ABOUT THIS EXERCISE = Report the count of lines in the records below that hold the word "screenshot", omitting everything but the number.

SOURCE DATA =
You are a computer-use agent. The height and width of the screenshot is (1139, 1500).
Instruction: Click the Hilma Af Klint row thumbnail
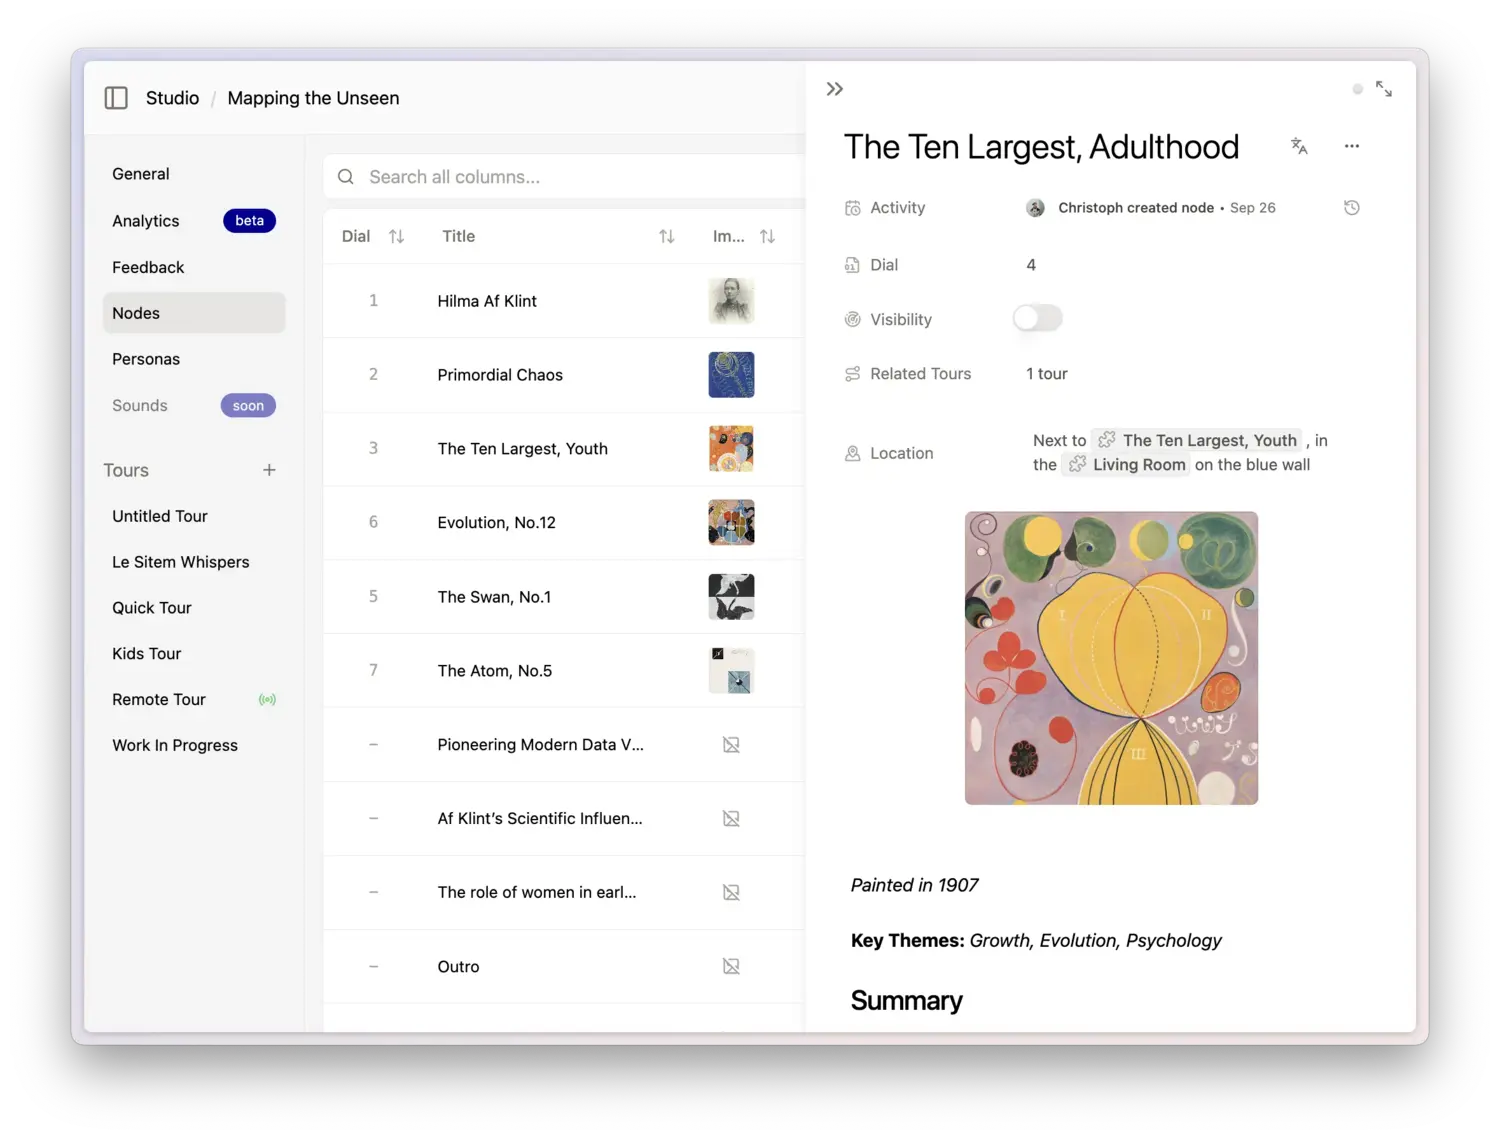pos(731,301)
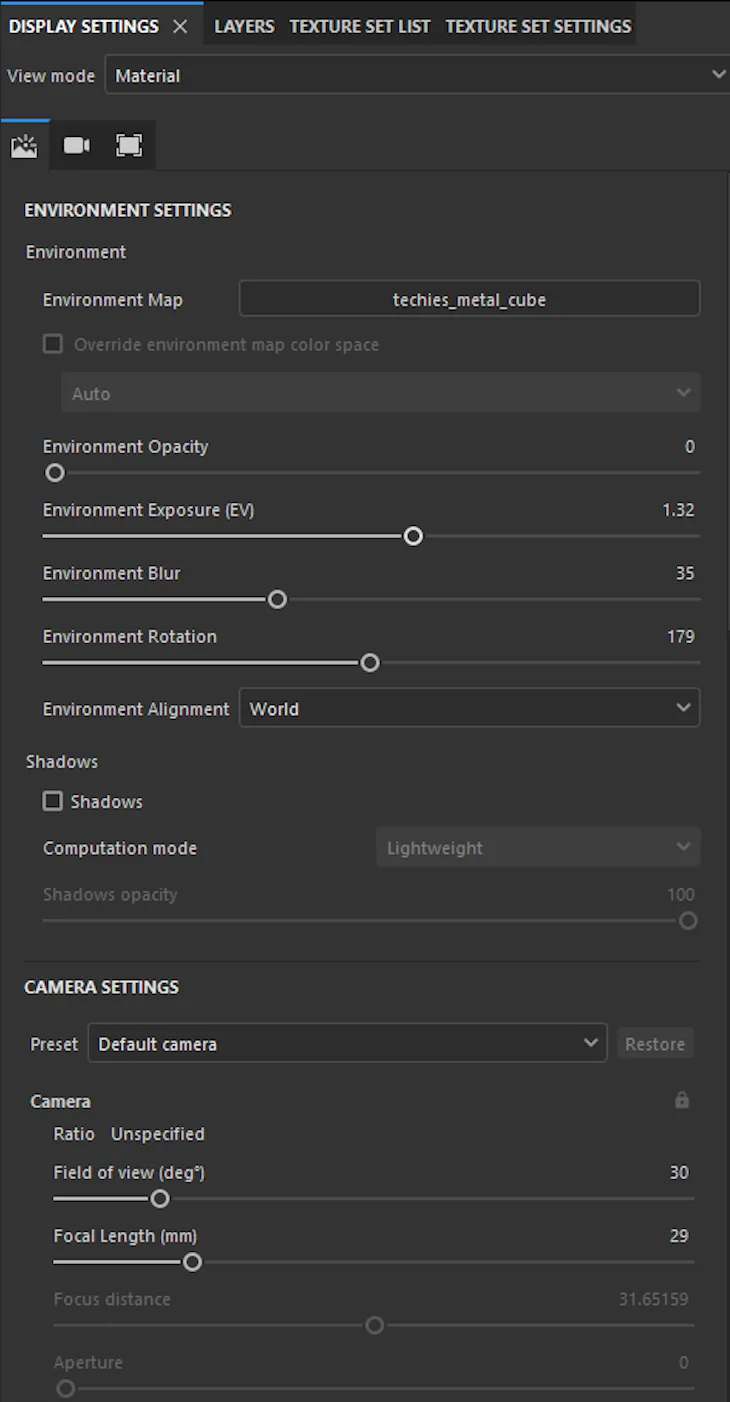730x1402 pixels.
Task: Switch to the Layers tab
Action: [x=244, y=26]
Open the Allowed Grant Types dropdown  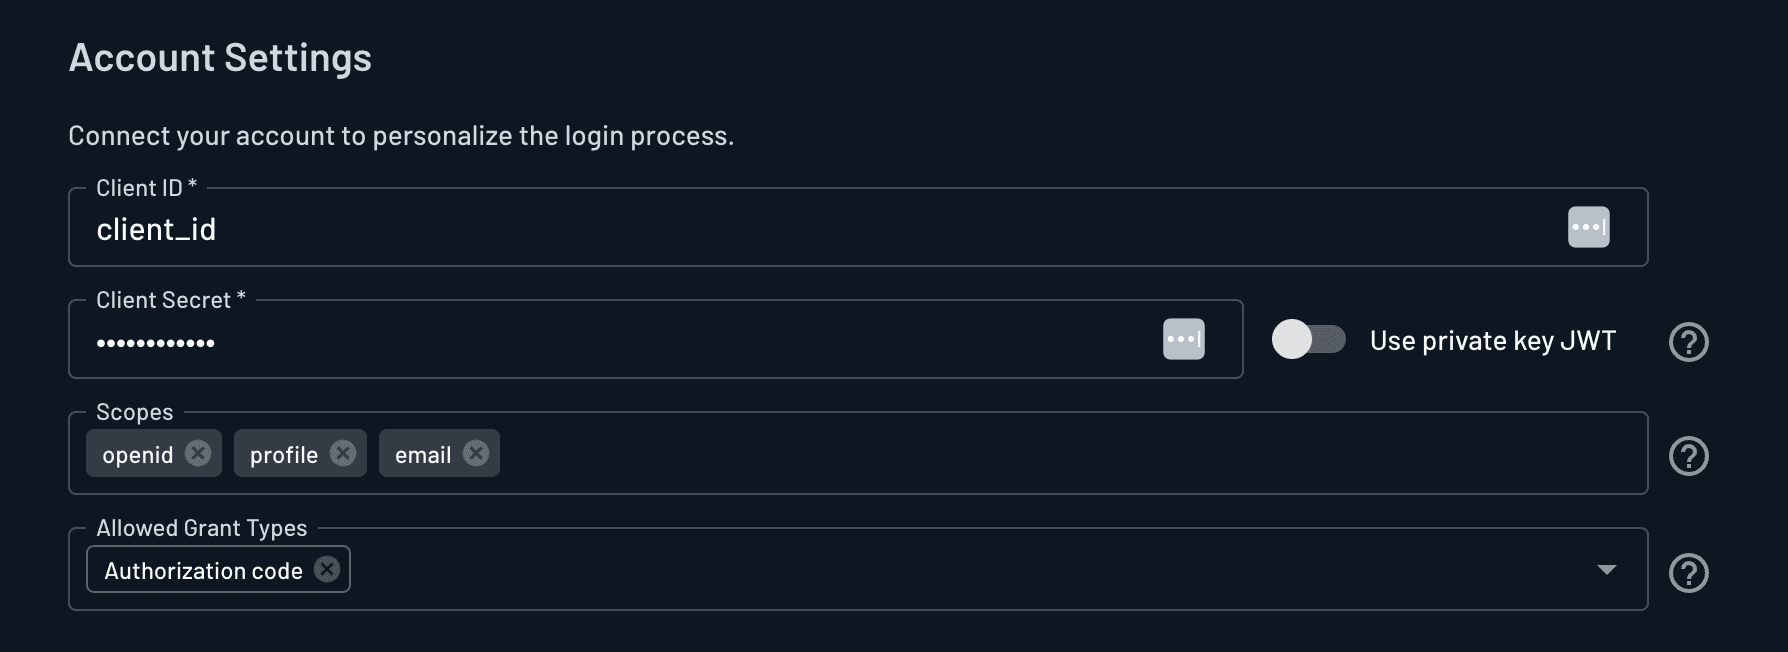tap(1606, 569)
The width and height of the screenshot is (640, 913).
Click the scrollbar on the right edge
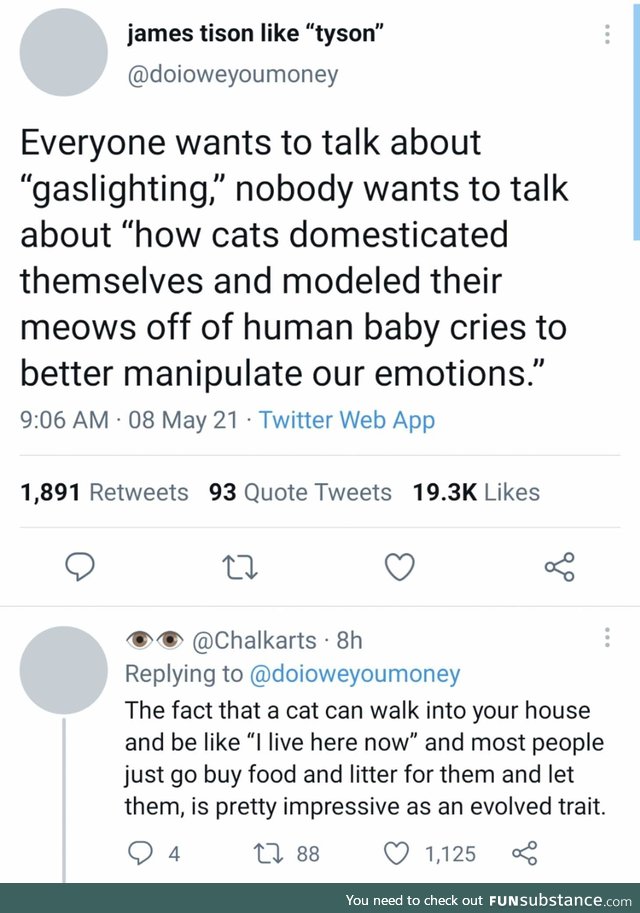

THE ANSWER = 2